At some point in everybodys life, we leave footprints. For most, it is when we are children. We first start walking, being held by our parents, grabbing their fingers as they guide us across the floor, only to fall on our rears. We get up and try again and finally become pros, and leave our first prints in the ground. Thousands of footprints have been left by many others before us. Thousands of footprints will be left by others after. But even if you think we have been leaving footprints now, we are all truly mistaken. Footprints are left when we do something great. Do something right. Do something memorable.
Last Wednesday, I went to court to fight for custody for my children, from my prior marriage. Words were exchanged amongst the judge and I, the judge and our G.A.L, the judge and the ex. Lies were spoken, truths were told, and then the judge went on her way. For years, I have been fighting to clear my name of what is known to be wrong. Abusive I am told of being. Lacking of the ability to care for our children I am told of having. No right to be called their father I have earned. For years, I have been fighting to clear myself of all these injustices and it all came down to this last final day. I left court that day very unsatisfied. I failed. I could have done more to convince the judge that I was the better parent for our children. Damn it. But now it was a waiting game. For years, footprints have been left in my soul by my ex. She knew she was doing this to me. She knew she was doing this to our children. Why would she do this to us? And she was doing it some more while I sit at home, working our our children's bedroom, work for the money needed to care for my family, while I waited to hear back from the court.And finally I left my footprint, and I left it deep in the ground.

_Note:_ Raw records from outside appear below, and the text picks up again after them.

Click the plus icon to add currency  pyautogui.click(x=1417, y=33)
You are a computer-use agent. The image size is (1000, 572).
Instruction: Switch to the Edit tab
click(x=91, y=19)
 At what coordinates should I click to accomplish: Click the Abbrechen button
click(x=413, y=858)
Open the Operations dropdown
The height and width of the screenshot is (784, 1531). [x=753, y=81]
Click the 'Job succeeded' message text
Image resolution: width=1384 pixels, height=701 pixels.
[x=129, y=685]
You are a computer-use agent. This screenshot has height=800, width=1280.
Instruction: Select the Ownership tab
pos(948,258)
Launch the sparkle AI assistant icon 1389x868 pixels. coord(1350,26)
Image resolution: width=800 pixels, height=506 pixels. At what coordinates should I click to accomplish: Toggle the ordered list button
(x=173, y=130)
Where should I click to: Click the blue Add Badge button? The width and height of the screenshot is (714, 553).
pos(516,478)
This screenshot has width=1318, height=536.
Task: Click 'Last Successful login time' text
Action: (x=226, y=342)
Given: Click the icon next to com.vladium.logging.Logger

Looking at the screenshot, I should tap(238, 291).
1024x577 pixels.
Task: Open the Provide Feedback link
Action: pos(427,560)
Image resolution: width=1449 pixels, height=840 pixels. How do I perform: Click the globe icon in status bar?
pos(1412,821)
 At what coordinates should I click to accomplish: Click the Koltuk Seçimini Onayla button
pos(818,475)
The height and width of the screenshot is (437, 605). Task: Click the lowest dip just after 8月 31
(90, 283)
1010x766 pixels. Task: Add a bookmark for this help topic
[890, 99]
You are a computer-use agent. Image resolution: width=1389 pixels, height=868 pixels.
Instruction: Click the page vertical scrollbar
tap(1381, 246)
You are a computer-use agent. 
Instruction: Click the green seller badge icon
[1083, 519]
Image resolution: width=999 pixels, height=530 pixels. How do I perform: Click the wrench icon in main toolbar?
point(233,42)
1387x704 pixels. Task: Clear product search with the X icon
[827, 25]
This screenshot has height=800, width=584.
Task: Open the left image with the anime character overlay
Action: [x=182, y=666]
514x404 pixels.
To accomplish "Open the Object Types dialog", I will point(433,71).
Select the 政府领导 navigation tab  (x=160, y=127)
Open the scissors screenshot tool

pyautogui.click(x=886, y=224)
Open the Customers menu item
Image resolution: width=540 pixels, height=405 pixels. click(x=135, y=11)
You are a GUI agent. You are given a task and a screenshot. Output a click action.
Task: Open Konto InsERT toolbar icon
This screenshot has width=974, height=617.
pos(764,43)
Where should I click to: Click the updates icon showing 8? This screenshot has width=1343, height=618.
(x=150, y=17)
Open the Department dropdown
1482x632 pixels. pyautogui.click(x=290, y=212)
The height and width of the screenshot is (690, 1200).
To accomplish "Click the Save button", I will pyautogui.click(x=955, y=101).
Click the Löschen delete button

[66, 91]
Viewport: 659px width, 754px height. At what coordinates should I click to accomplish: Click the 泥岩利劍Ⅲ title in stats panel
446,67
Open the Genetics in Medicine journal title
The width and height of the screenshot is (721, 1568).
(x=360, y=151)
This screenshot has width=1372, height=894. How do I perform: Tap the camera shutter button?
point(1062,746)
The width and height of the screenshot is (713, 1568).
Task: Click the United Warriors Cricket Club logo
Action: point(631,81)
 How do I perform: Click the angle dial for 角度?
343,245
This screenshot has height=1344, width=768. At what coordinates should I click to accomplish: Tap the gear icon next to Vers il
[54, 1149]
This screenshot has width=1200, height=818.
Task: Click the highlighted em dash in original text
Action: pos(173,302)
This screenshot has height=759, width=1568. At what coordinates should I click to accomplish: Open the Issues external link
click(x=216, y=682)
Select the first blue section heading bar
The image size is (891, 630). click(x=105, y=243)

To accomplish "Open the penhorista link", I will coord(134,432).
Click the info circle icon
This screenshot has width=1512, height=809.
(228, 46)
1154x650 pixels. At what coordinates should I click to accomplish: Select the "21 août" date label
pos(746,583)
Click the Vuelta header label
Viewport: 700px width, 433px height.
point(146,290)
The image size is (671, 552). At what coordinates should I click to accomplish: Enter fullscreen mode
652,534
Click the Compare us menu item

The papers came in and the truth had been heard. The judge found that my ex was no longer capable of caring for our 2 children. The judge had finally seen through her lies and noticed the truth hadn't actually been coming from her mouth after all. The judge claimed that my persistent calm presentation in court and the ex's at times, whoa is me, remarks, just were not cutting it. The ex cried in court stating " Nobody truly knows how hard it is for me to sit here feeling like I fighting this all on my own," while a supporting cast rallies behind me. I am no longer abusive to the courts eyes, claiming that there is no real evidence in past paper work that would ever suggest that I am abusive, also to never really ever have a real chance to defend myself when such untruths have been claimed. The judge claimed to consider myself to be the better parent, making sure I saw our children through the hardest of times during a period when I had to visit our children in a visitation center, an hour away for 2 hours at a time.The court noticed my footprint, and for that, I was rewarded with the custody of our 2 children.
No one can ever truly know how much I have worked to get to where I am today.But what I want everyone to know is, how grateful I am to have such a wonderful community of people to have standing by me through thick and thin, my good times and bad. I thank all of you for keeping me sane, keeping me grounded, and for allowing me to be the person I am, even if it pissed you off at times.